Receiving a bankruptcy discharge is not only the starting point of your financial fresh start; it is the first step you will take to reestablishing your credit. After your bankruptcy exit you will need to begin rebuilding your credit rating and history by establishing and maintaining new relationships with lenders. In order to do that you will need two different kinds of credit.
Revolving Credit Agreement
A revolving credit agreement is usually established with a credit card. Debtors exiting bankruptcy may not be able to immediately get an unsecured credit card; but they will be able to get a secured credit card. In order for a debtor to get a secured credit card, they will need to deposit a specified amount of money with the company. That money will be held in escrow at a bank and will secure the credit card just in case they fail to make payments on the secured credit card. But after so much time of making timely payments on a secured credit card, the creditors may be willing to extend unsecured credit to the post-bankruptcy debtor. Some financial experts are suggesting that debtors exiting bankruptcy get two secured credit cards and make timely payments for 6 to 13 months and then attempt to have the secured credit cards “converted” to a unsecured credit card. Many credit card companies already have systems step to make this “conversion” happen automatically.

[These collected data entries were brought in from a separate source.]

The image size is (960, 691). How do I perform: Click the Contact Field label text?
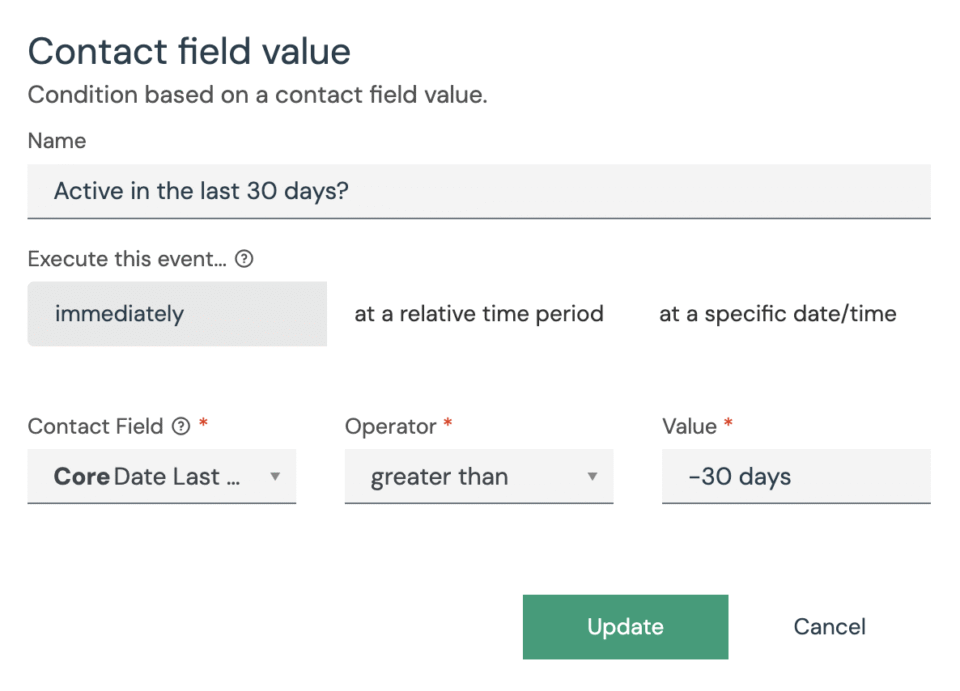coord(95,427)
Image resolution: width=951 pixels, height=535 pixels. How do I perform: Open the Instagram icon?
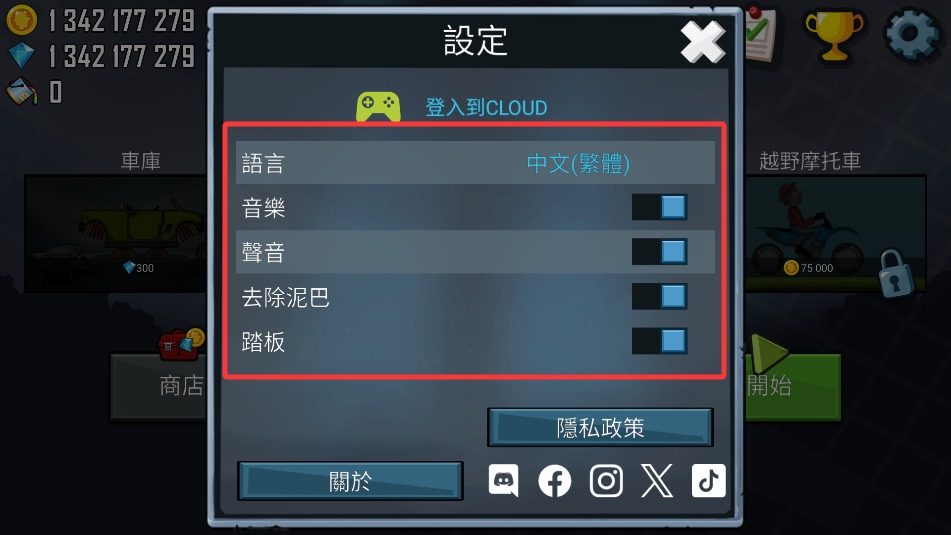point(606,481)
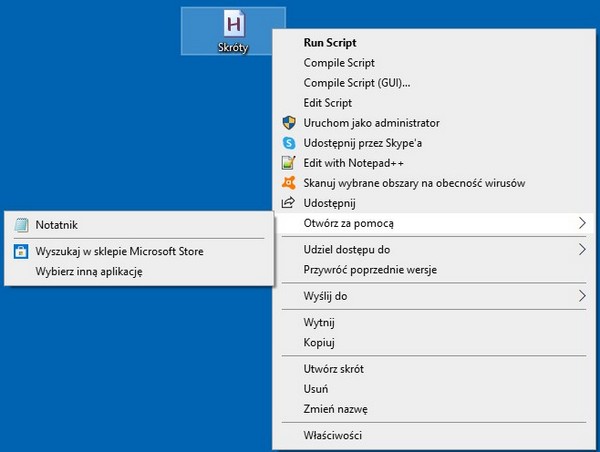Click Wybierz inną aplikację
The height and width of the screenshot is (452, 600).
pos(89,271)
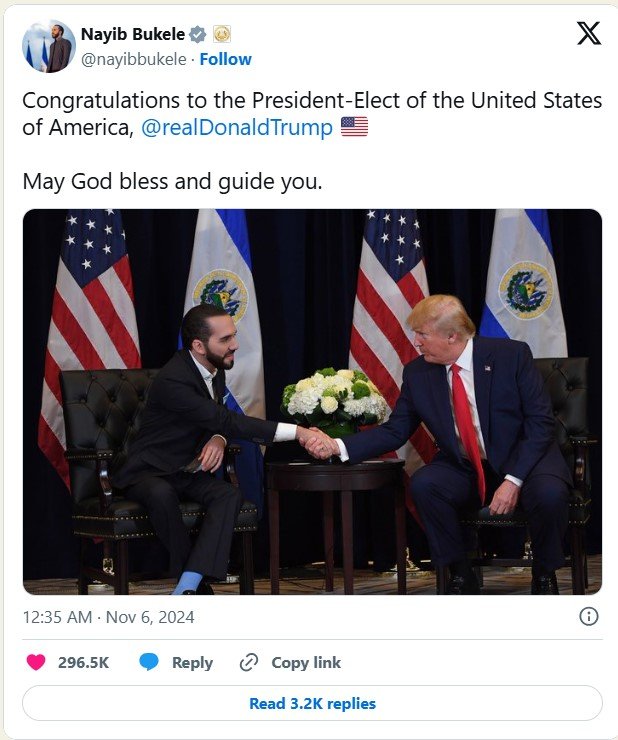The width and height of the screenshot is (618, 740).
Task: Click the Nayib Bukele display name
Action: point(132,35)
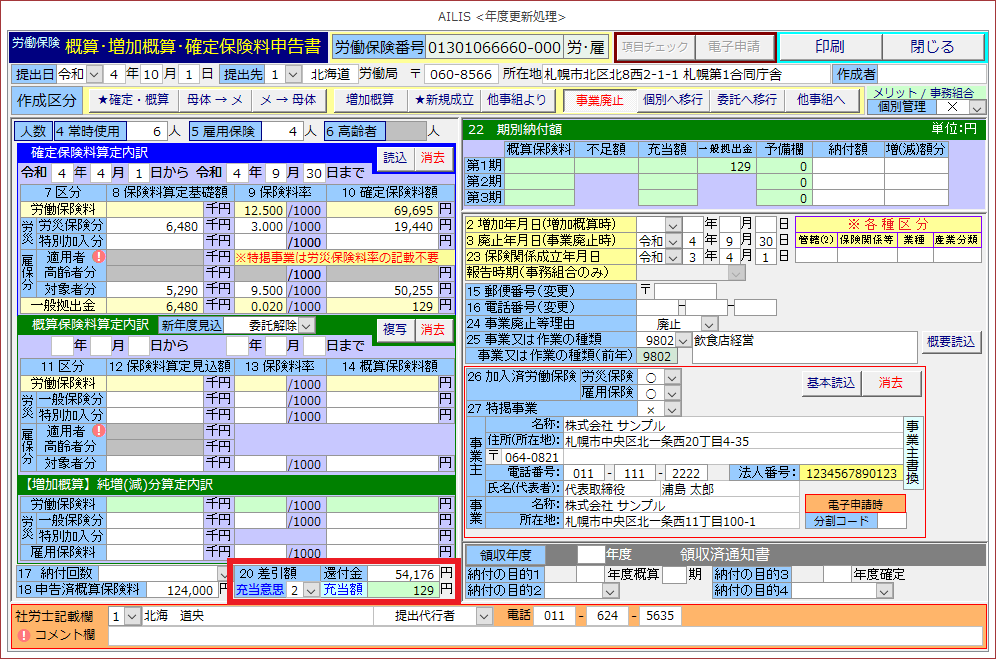Click the 印刷 print button
996x659 pixels.
[829, 47]
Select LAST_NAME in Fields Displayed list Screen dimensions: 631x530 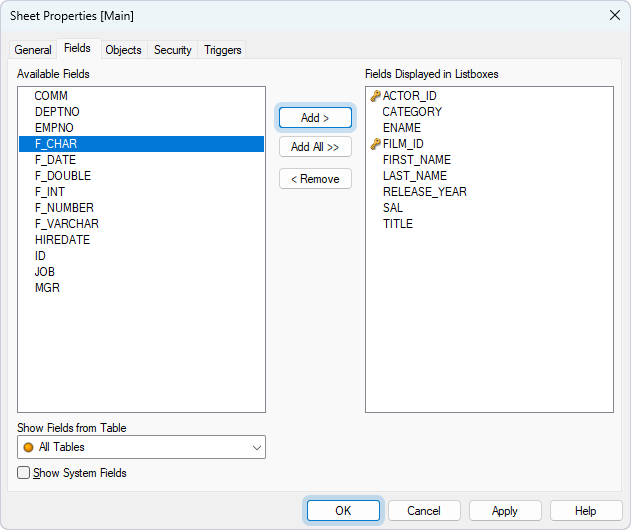pos(414,176)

Installment Credit Agreement
Installment credit agreements usually occur with things like a car or even appliances. Debtors exiting bankruptcy should apply for an installment loan, but they need to make sure that payments will be reported to the credit bureaus. The easiest way to do this is to take out a car loan; but it may be challenging to get a decent interest rate right after bankruptcy. Debtors exiting bankruptcy should first establish those 6 months to 12 months of timely payments on their credit cards before attempting to apply for a car loan. But once they are able to get a car loan after bankruptcy they need to make sure they can keep up payments or else the new loan could ruin all of their efforts of reestablishing their credit rating.